I help enterprise organizations navigate complex technology problems — from cloud migration strategy and AI governance to full-stack agentic systems — and I don't stop at the recommendation. I build the thing, deploy it, and operate it in production.
Thirty years of infrastructure experience spans on-premises datacenters, virtualization, networking, storage, enterprise software, and cloud platforms — long before AI entered the picture. That foundation is what makes the AI work grounded: every architecture decision is evaluated against operational reality, not just capability demos.
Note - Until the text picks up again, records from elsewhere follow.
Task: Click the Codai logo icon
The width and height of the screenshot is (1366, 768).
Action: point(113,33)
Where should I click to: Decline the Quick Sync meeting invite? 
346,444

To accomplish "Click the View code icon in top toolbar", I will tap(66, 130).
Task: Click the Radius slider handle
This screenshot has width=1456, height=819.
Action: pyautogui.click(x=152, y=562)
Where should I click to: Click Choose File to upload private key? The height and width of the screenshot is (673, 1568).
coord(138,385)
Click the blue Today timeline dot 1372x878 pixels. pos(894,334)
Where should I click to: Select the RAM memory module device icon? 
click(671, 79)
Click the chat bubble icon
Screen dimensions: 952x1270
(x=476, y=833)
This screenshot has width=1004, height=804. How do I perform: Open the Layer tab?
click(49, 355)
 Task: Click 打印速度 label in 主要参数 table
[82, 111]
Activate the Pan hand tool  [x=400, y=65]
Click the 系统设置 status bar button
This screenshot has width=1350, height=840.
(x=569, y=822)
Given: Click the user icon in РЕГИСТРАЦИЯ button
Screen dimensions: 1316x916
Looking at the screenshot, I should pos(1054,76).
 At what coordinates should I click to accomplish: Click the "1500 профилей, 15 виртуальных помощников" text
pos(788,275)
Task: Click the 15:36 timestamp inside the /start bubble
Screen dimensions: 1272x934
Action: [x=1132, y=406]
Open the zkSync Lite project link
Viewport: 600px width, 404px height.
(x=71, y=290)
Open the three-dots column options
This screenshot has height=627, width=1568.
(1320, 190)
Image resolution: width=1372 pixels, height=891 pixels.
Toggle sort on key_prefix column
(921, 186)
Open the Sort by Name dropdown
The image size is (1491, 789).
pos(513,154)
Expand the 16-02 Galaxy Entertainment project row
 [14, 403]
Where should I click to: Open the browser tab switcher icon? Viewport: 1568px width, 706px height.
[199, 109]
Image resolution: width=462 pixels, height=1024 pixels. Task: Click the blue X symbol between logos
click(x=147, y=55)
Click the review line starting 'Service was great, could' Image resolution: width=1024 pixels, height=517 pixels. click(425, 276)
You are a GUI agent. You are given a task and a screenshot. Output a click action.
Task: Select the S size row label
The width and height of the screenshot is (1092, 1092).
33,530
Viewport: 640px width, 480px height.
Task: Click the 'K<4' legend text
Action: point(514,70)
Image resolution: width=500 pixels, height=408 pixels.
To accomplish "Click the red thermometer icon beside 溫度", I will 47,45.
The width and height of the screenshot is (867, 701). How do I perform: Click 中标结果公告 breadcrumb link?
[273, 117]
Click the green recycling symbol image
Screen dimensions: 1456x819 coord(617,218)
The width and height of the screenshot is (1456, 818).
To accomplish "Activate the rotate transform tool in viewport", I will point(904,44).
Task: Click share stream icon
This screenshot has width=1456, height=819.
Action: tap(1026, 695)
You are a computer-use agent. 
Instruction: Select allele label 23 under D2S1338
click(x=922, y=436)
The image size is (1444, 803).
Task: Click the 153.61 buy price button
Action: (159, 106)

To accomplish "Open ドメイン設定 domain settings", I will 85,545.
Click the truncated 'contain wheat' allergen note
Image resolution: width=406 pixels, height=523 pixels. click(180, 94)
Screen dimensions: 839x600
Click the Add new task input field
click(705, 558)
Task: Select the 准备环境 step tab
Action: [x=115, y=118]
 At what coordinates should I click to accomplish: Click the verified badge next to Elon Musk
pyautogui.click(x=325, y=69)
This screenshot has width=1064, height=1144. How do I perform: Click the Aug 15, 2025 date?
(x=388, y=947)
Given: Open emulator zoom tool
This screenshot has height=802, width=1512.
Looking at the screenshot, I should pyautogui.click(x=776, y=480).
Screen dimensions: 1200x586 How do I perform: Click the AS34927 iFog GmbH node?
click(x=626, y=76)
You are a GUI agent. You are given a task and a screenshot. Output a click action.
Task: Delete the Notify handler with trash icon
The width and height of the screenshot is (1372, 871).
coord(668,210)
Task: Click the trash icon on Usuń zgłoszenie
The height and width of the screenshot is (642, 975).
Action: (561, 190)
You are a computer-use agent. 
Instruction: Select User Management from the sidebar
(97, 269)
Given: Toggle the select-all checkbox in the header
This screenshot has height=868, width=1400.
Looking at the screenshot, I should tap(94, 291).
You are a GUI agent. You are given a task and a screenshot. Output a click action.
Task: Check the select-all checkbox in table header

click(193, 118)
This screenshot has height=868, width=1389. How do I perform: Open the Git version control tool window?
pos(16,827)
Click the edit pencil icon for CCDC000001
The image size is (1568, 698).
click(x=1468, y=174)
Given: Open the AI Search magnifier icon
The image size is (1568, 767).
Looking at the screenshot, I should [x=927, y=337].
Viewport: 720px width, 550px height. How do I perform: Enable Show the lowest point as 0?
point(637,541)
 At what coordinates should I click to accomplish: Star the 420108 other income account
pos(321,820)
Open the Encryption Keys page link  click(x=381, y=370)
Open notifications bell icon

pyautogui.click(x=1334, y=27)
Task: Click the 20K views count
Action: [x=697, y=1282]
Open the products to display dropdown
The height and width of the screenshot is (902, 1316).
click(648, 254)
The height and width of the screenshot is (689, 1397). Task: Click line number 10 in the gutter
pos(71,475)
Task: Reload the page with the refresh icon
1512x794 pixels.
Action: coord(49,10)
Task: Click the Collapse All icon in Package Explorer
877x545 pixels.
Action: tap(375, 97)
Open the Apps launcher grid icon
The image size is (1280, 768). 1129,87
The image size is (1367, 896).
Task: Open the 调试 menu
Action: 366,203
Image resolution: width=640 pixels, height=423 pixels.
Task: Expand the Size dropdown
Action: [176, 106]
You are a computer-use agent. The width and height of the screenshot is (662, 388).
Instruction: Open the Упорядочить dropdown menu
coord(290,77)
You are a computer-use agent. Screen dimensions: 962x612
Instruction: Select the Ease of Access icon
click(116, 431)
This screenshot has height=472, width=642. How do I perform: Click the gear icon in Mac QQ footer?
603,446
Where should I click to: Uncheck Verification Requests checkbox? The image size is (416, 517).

The 30 years isn't a marketing number — it covers the full arc of enterprise infrastructure: on-premises datacenters, storage area networks, virtualization with VMware and Hyper-V, Windows and Linux server environments, enterprise networking, and the first wave of cloud migration starting in the mid-2010s. AI and cloud-native architectures are the most recent chapter, not the whole story.
Most of that career has been in enterprise technology consulting — helping large organizations answer the hardest infrastructure question: what do we actually do with what we have? Cloud migration strategy, application rationalization, vendor selection, build-vs-buy analysis, and the organizational change that makes any of it stick. That consulting background is the lens through which I approach AI: not "what's the most technically interesting system" but "what solves the actual problem, at what cost, with what governance, and who runs it after I leave."
Since 2024 I've gone deep on applied AI — as a builder, not an observer. The Park Whisperer is my personal production AI platform: real-time theme park intelligence running 24/7 across Azure, GCP, and AWS, processing satellite weather data, training ML models, running a multi-agent knowledge RAG, and publishing daily AI-generated content to three social platforms — all operated solo, under $100/month. It's the environment where I stress-test every architectural pattern before recommending it to clients.
Every system in this portfolio has a real cost. I track it carefully and treat it as a first-class design constraint.